先日、とあるネットラジオで「りょかちさんの夢は?」と聞かれた。その時、自然と口からこぼれたのは、「母になること」だった。誰かがわたしを人生の伴侶に選んでくれて、さらには誰かの親になることがもしできたなら、今の自分が複数のコミュニティで活動していることを生かして、「社会にとっての私」と「個人として(母として)の私」の両方をうまくやりくりしたい、と話した。

誰かと家族という「共同体」を作るようになったなら、人はみな「複数の自分」をやりくりするようになる、と私はとらえている。「母としての自分」「会社員としての自分」「妻としての自分」は、どれも社会とつながって、自分が担う「役割」をふんばって支えていくようになるのだと思うのだ。
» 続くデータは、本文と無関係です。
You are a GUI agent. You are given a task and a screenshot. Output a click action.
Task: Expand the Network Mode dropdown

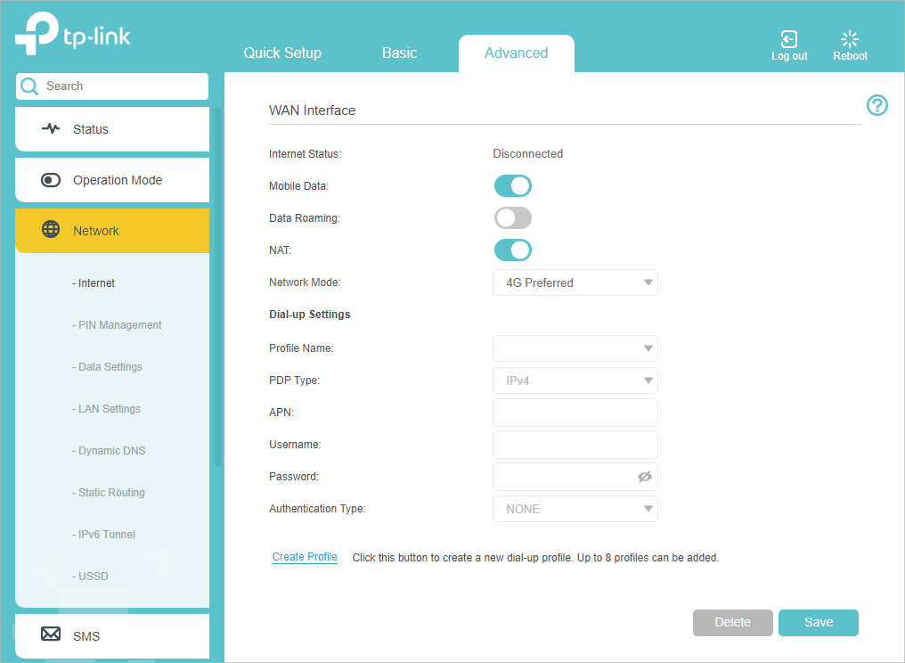pyautogui.click(x=575, y=282)
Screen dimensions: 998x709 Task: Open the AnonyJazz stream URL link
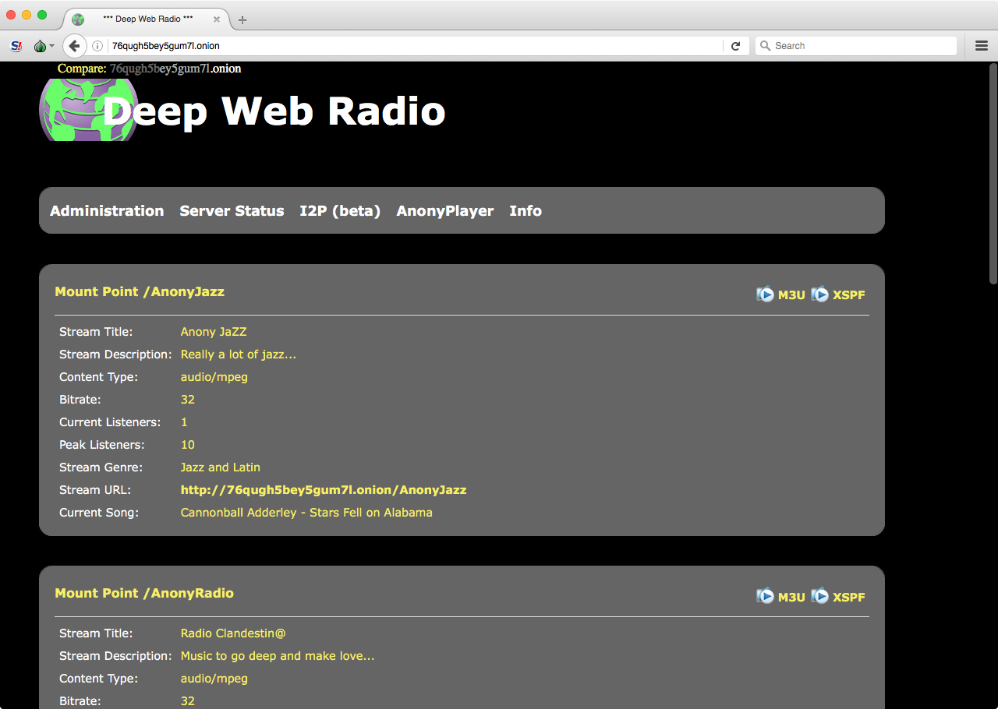(324, 489)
だから、誰もが「仕事」でしあわせになるために、「仕事以外」のシアワセをみんなで祝福したい。誰もが「仕事以外」でしあわせになるために、「仕事」でのシアワセを守っていきたい。

私は日々、心から、かけがえのない、代わりもきかない”自分の大切な人にとっての特別な誰か”としての「母」という仕事をまっとうする女性たちを尊敬し、時に励まされ、少しだけ羨ましく思いながら、人生の先輩の後ろを走る気持ちで過ごしている。

誰かがママさん社員のお迎え時間を考慮してMTGを設定するように、私や私以外の誰かがイベントで早めに帰る日の「さよなら」を言ってくれる人がいたら嬉しい。誰かが、イクメン社員さんがお子さんのお見送りで出社が遅れることを確認するように、誰かが私の友人の活躍を喜んでくれると私も嬉しい。
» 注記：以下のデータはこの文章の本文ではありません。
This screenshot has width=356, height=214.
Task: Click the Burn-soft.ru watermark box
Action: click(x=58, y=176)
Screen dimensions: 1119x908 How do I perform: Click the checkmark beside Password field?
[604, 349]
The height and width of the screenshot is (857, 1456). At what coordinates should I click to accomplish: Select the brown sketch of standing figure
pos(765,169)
私も、誰かの「彼氏」であり、「父」であり、「アイドルのファン」であり、「サッカーチームのサポーター」であるあなたを喜びたいから。

自分のシアワセのために、誰かのシアワセから耕そう

私より忙しい人なんて、山ほどいる。だけど、それでも、みんながそんな毎日を繰り返し、繰り返し、続けているのは、それらをたまらなく愛しく思う瞬間があるからだろう。それは、何人にも侵されざる領域であり、誰かが悪く言ったってあきらめきれない宝物だけれど、だからといって不用意に誰かに傷つけられて良いものではない。

私たちは、自分の権利は主張するくせに、誰かの権利に対しては、いささかケチだったりする。
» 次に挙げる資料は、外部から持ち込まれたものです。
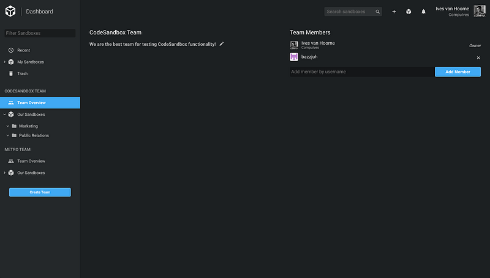Image resolution: width=490 pixels, height=278 pixels.
Task: Open the cube icon in top bar
Action: pos(409,12)
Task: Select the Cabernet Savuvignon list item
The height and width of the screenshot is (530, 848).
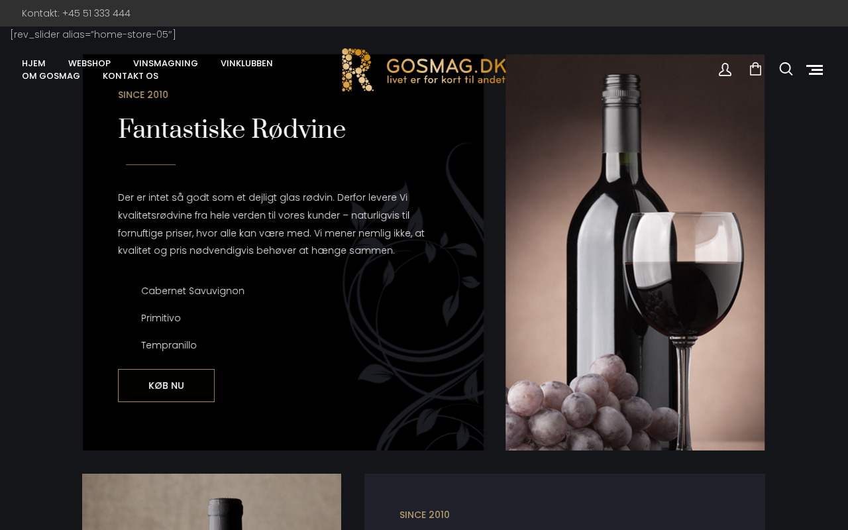Action: [x=193, y=291]
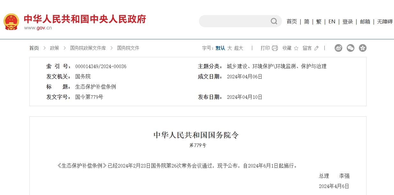Viewport: 394px width, 195px height.
Task: Click the search magnifier icon
Action: (x=274, y=21)
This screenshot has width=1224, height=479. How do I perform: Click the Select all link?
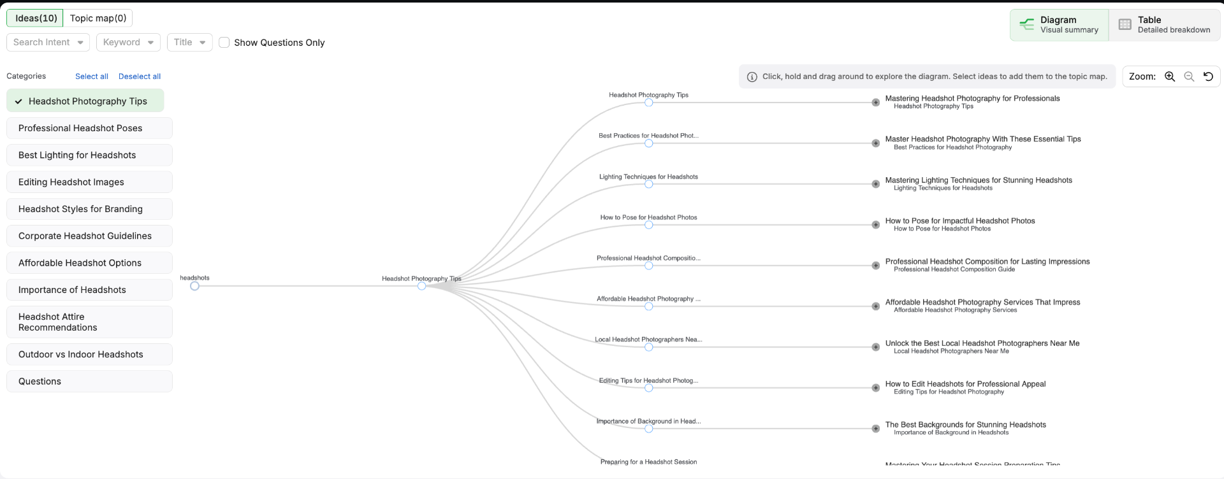(x=92, y=76)
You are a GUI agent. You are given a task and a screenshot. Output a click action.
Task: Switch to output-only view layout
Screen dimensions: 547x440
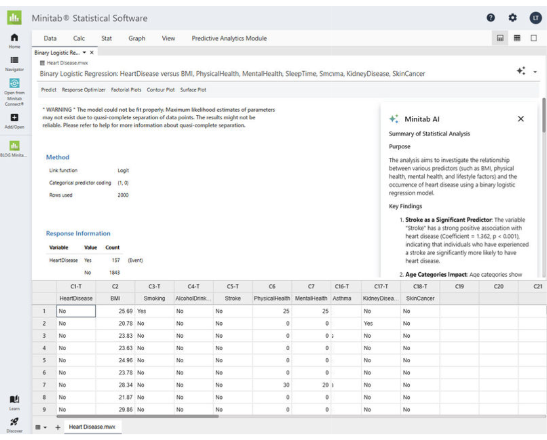500,38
目の前にいる「誰か」が自分の目の前以外で慈しんでいる、その「誰か」まで思いを馳せられたら。自分がこっそり慈しんでいる「自分」もまた、肯定できるだろう。その、ゆるくも優しい世界へ続く扉は、カーテンの後ろにすでに隠れていて、あなたがカーテンを開く紐を引いてくれるのを待っている。

あなたがまだ、その「扉」を活用する日は遠くても、まずは、”誰かのために”扉を開けることが、未来の自分を助けることに、きっとなる。「やりたいのにやれないこと」をやるためには、Twitterで誰かを批判して”自分だけ“の権利を主張するよりも、「やりたいこと」を自分と同じ環境でやっている人を支援することのほうがずっと、未来の自分の「やりやすい環境」を作ることにつながるのだ。

自分のシアワセにがめつい私はこれからも、誰かのシアワセに対しても、「太っ腹」でありたいと思う。私が誰かのシアワセのために、気遣いを大盤振る舞いしたならば、その人はきっと、私のシアワセも美味しく召し上がってくれると思うからだ。